Search code examples
pythonpython-3.xnumpyshared-memorysysv

Check if Numpy Array is Stored in Shared Memory


In Python 3.8+, is it possible to check whether a numpy array is being stored in shared memory?

In the following example, a numpy array sharedArr was created using the buffer of a multiprocessing.shared_memory.SharedMemory object. Will like to know if we can write a function that can detect whether SharedMemory is used.

import numpy as np
from multiprocessing import shared_memory

if __name__ == '__main__':
    # Created numpy array `sharedArr`in shared memory
    arr = np.zeros(5)
    shm = shared_memory.SharedMemory(create=True, size=arr.nbytes)
    sharedArr = np.ndarray(arr.shape, dtype=arr.dtype, buffer=shm.buf)
    sharedArr[:] = arr[:]

    # How to tell if numpy array is stored in shared memory?
    print(type(sharedArr))      # <class 'numpy.ndarray'>
    print(hex(id(sharedArr)))   # 0x7fac99469f30

    shm.close()
    shm.unlink()

Solution

  • In this particular case, you can use the base attribute of the shared array. The attribute is a reference to the underlying object from which this array derives its memory. This is None for most arrays, to indicate that such an array owns its data. Running this code on my machine indicates that this array's base is a mmap object:

    >>> sharedArr.base
    <mmap.mmap at 0x11a4aa670>
    

    If you still have a reference to the shared memory object from which the array was allocated, you can compare the array's base to the shared memory segment's memory map:

    >>> sharedArr.base is shm._mmap
    True
    

    If you don't have the shm object lying around, as you wouldn't in a standalone function which could hypothetically perform this task, I doubt there's a portable and foolproof way to do it.

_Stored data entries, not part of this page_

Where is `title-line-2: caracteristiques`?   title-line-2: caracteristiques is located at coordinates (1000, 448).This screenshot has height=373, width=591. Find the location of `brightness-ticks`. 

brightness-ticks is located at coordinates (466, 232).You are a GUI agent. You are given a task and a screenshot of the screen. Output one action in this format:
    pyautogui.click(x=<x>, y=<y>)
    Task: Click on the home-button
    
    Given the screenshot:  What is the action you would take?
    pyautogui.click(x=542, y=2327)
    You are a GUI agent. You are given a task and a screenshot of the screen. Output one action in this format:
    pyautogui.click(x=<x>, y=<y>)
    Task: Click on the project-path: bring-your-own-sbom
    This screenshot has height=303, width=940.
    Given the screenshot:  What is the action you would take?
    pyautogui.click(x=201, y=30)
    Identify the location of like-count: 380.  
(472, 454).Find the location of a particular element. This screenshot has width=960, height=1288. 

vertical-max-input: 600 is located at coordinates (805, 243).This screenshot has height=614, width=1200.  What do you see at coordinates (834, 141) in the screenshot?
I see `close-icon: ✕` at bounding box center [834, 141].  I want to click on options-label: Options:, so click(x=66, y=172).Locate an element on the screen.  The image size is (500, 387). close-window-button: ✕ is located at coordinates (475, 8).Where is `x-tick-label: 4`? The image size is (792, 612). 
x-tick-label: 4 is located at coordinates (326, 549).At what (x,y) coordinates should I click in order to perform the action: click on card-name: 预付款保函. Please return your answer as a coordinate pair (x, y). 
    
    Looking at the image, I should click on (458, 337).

    Since NumPy provides its own memory-map object, it may suffice for your case to do the former check. That is, make the assumption that if the array is backed by a vanilla, builtin Python memory map, it is allocated from shared memory:

    import mmap
    
    def array_is_from_shared_memory(arr):
        return isinstance(arr.base, mmap.mmap)
    

    This works in your particular example, but you'd have to be careful with it, clearly document the assumptions that it makes, and test that it provides you with the actual information you need in your exact application.